Understanding evolution of fungicide resistance in wheat blast field populations in Brazil; can we learn lessons for future disease management?

Some diseases are becoming very difficult to control due to lack of host resistance and limited availability of crop protection products. Resistance, tighter regulations and a slowing pipeline of new products are reducing the range of available chemical classes. This has lead to a greater dependence of compounds with fewer modes of action and, subsequently, increases the selective pressure for further cases of resistance. In order to increase the shelf life of new and currently available actives, evolution-smart integrated pest management strategies are needed.
This project will focus on the plant pathogen Pyricularia graminis-tritici (Pygt), the causal agent of wheat blast, an important fungal disease in Brazil that is very difficult to control, with several groups of fungicides (e.g. sterol demethylase, quinone outside and succinate dehydrogenase inhibitors) having become ineffective.

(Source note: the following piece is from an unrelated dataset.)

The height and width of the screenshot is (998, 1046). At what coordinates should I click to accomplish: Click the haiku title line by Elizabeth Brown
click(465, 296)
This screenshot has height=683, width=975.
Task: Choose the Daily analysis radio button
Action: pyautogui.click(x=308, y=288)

Wheat blast has been a major disease across central and southern Brazil and was first described in Paraná State in 1985. Following the emergence of wheat blast in Bangladesh in 2016, it has further spread into India in 2017. These Asian strains are the same as that of Brazil due to contaminated seed import, and the disease is expected to move into Pakistan, South East Asia and Africa and is expected to impact food security, welfare and economic growth of millions of undernourished people. To improve disease control, a better understanding of the epidemiology, the fungicide sensitivity status and disease management strategies are needed. In this project we will focus on all three aspects using the lastest spore trapping technology, fungicide pheno- and genotyping assays as well as a fungicide target protein expression system, enabling to investigate the impact of target mutations on enzyme function and fungicide binding. These tools are generic and can be applied for other plant pathogens.

This proposal is a submission under BBSRC-FAPESP joint-priming awards for antimicrobial resistance. Resistance to chemical agents used in agriculture to control pests, weeds and pathogens is a threat to effective crop protection and therefore to food security. Some disease are becoming very difficult to control due to lack of host resistance and limited availability of crop protection products. Resistance, tighter regulations and a slowing pipeline of new products are reducing the range of chemical classes available, and greater dependence on fewer modes of action increases the selective pressure for further cases of resistance. In order to increase the shelf life of new and currently available actives, evolution-smart integrated pest management strategies are needed. Strategies based on different dose rates, alternations and mixtures of fungicides have been advocated to reduce the selection of resistance. However, debate continues as to which strategies are most effective and there is a need for more empirical data on the fundamental evolutionary processes underlying the selection of resistance.

Chemical control of wheat blast (Pyricularia graminis-tritici (Pygt)) is currently dependent on three different modes of action, the azoles, QoI and SDHI fungicides. In vitro fungicide sensitivity assays has revealed different levels of resistance to all three groups. In order to rationalise fungicides inputs (e.g. choice, timing, dose-rate, spray number and mixing/alternation) and to test anti-resistance strategies aimed to delay evolution and spread of resistance to these three groups of fungicides and to future new actives entering the market, high throughput monitoring tools, enabling quantitative measurement of pathogen levels and detection of fungicide resistant alleles, in combination with disease forecasting are needed. The main objectives of this pump-prime project are: 1, to improve our understanding of wheat blast epidemics; 2, to investigate current fungicide sensitivity status to azoles, QoIs and SDHIs of Pygt populations in different geographic areas in Brazil and identify fungicide resistance mechanisms and 3, to develop of a yeast-based heterologous expression system for high throughput screening of different CYP51 variants to allow us to investigate functional constraints on introduced cyp51 mutations through complementation assays.

The research outcomes, regarding data, assays and tools, can also be used in follow-up research on other fungicides and/or pathogens (second stage project). A yeast expression system can also be developed for succinate dehydrogenase expression studies of different Sdh variants from other pathogens, such as Phakopsora pachyrhizi (Asian soybean rust) for which SDHI resistance has already been reported in Brazil. New DNA markers (genetic alterations linked with fungicide resistance) can be used for quantitative detection of fungicide resistant alleles in aerosols and infected leaf samples to evaluate resistance management strategies in field trials. The new high volume cyclone will be further developed into an automated spore trap that can remotely extract DNA and test samples with isothermal DNA amplification for semi-quantitative detection of pathogens; this equipment is also able to beam this data and measured weather variables directly to end users. This tool can also used to quantify fungicide resistant alleles and/or spore levels of other diseases in Brazil, for example citrus black spot (Phyllosticta citricarpa), which would improve forecasting and optimising disease management strategies benefitting growers (lower production costs), consumers (food safety, less residues) and the environment (less pesticides).